Au-delà, se trouve posée la question de la relation du peuple marocain, de tradition plutôt orale, à la culture de la lecture que je travaille précisément à instaurer.

Cela est-il suffisant pour développer la lecture ?

Le chantier est vaste et la chaîne éditoriale est boiteuse. Une réorganisation du secteur s’impose. Les librairies (une librairie pour 250 000 habitants, alors que l’Unesco préconise une norme de 25 000), longtemps objet de l’engouement d’une clientèle de passionnés du livre, sont aujourd’hui, les premières à être montrées du doigt. Elles souffrent, à l’exception d’une dizaine, d’un manque de professionnalisme et font plutôt office de simples points de vente où les ouvrages littéraires sont souvent relégués au second rang derrière le manuel et les fournitures scolaires. Quant au livre local pour enfants, il est négligé par les libraires au profit du livre étranger, car sa marge bénéficière est très réduite. Comment résoudre cette équation ? : Se battre pour faire des livres avec des prix à la hauteur des petites bourses, mais de ce fait, ne suscitant guère l’intérêt du libraire.

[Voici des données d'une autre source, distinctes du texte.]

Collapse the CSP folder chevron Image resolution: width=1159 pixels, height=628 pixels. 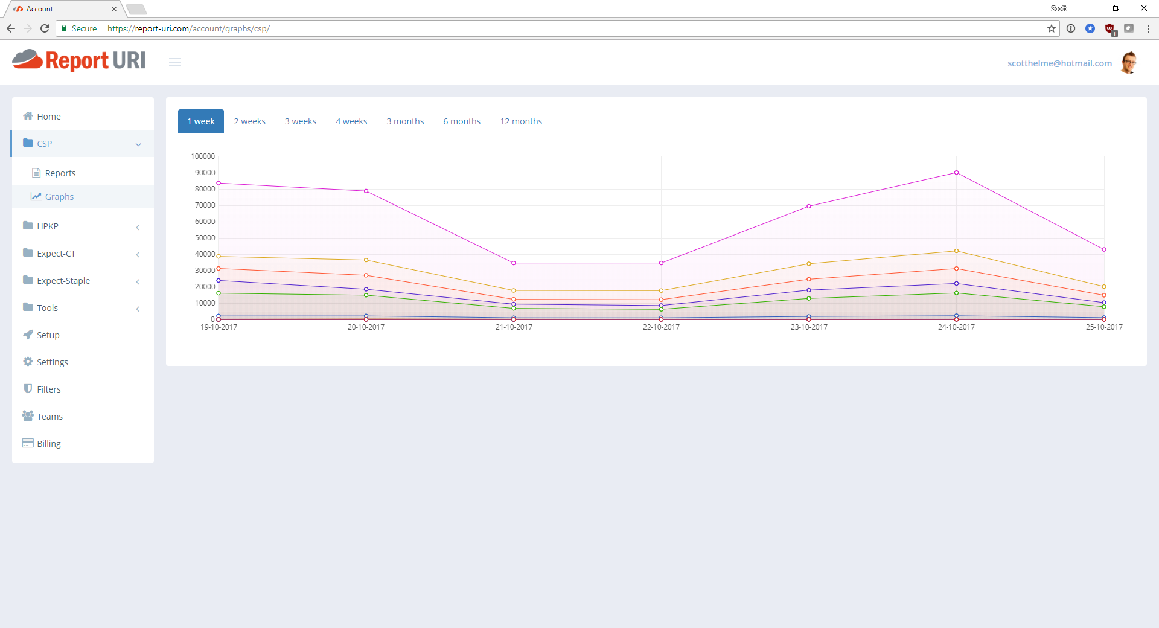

Quant aux bibliothèques publiques et les salles de lectures, elles se font très rares dans les écoles. Dans un pays comme le Maroc où deux Marocains sur trois sont pauvres, les bibliothèques de quartier doivent jouir d’un intérêt particulier en y développant le système d’emprunt (une bibliothèque pour 200 000 habitants, soit 0,02 livre par habitant). Dans les foyers de familles aisées, il est très rare de trouver une bibliothèque et même si elle existe elle ne contient que des encyclopédies en guise de décoration.

La distribution, secteur primordial pour la vie du livre, est de plus en plus défaillante. Un distributeur se doit d’engager des représentants professionnels en mesure de présenter et de défendre le livre auprès des libraires, ce qui est loin d’être le cas.

La télévision et l’Internet, contrairement au livre, n’ont pas les mêmes schémas de progression dans l’univers familial. L’Internet représente un phénomène en vogue. Selon l’ANRT, 34% des foyers urbains disposent d’un ordinateur (2010). 71% des internautes marocains utilisent le net pour les téléchargements ou pour écouter la musique. 67% participent à des sites sociaux. 69% utilisent Internet pour la messagerie. Mais l’autre phénomène impressionnant est les cybercafés qui sont au nombre de 11 500 selon les chiffres fournis en 2007 par l’Agence nationale de réglementation des télécoms. Le petit écran reste central, lui, toujours allumé, avec énormément d’écoute familiale. Voila un support média incontournable pour faire connaître les livres pour jeunes. Or, quand les enfants regardent la télé, ils manquent souvent de temps pour s’adonner à d’autres activités notamment la lecture. Il faut que l’enfant ait l’occasion de découvrir que le livre peut donner accès à d’autres mondes tels que ceux qu’on voit à l’écran, à la différence près qu’en lisant, il crée ses propres images, son propre monde…

La traduction… à titre de comparaison

42,7% des romans parus en France en 2005 sont des traductions. 15,1% des livres de sciences humaines et sociales parus en France en 2005 sont des traductions. Au Maroc, entre 2002 et 2004, 78 titres ont été traduits du français vers l’arabe, 15 titres de l’espagnol vers l’arabe et 3 seulement de l’anglais vers l’arabe.

Moins importante est la traduction de l’arabe vers les autres langues. Elle est de 8 titres pour le français.

En l’absence de statistiques exhaustives, les chiffres avancés restent approximatifs mais reflètent la situation désastreuse que vit le livre au Maroc.